▼▼▼
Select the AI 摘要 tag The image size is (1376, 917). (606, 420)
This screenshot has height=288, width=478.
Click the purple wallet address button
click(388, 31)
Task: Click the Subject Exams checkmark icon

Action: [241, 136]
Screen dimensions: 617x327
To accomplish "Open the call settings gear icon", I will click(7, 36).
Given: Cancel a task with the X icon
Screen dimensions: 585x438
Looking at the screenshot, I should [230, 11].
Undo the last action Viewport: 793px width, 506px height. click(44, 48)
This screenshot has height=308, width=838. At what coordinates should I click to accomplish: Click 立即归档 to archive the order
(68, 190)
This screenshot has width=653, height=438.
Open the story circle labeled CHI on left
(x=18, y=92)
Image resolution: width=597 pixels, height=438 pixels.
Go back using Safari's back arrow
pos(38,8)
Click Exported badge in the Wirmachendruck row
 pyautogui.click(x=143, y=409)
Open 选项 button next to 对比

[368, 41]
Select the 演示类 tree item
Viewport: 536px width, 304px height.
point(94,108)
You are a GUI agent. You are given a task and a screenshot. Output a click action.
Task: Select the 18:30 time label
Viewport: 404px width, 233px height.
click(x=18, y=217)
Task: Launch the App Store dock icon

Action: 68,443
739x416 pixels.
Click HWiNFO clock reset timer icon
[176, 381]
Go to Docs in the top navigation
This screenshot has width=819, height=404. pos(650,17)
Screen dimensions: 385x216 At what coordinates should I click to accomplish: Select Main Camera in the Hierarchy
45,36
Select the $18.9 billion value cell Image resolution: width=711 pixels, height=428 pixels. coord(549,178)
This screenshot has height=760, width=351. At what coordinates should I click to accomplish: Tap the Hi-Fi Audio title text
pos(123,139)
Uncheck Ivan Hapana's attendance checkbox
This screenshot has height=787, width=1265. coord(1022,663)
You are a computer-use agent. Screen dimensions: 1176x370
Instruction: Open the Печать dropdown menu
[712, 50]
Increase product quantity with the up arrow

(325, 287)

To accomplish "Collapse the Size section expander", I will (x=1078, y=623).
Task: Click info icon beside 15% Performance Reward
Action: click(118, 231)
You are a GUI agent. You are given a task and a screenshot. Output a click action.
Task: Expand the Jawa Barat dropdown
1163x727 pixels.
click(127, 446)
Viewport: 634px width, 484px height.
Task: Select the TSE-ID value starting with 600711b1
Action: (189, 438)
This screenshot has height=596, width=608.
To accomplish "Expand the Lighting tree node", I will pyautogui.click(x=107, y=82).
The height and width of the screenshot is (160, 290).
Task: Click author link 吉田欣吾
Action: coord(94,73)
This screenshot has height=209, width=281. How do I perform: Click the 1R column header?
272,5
▲▲▲
YOUR OBJECTIVE:
Format the lines of the records above, from the line containing "Task: Click the Subject Exams checkmark icon" through the line containing "Undo the last", as a numbered list, leaving out any blank lines.

SOLUTION FOR THIS EXERCISE:
1. Task: Click the Subject Exams checkmark icon
2. Action: [241, 136]
3. Screen dimensions: 617x327
4. To accomplish "Open the call settings gear icon", I will click(7, 36).
5. Given: Cancel a task with the X icon
6. Screen dimensions: 585x438
7. Looking at the screenshot, I should [230, 11].
8. Undo the last action Viewport: 793px width, 506px height. click(44, 48)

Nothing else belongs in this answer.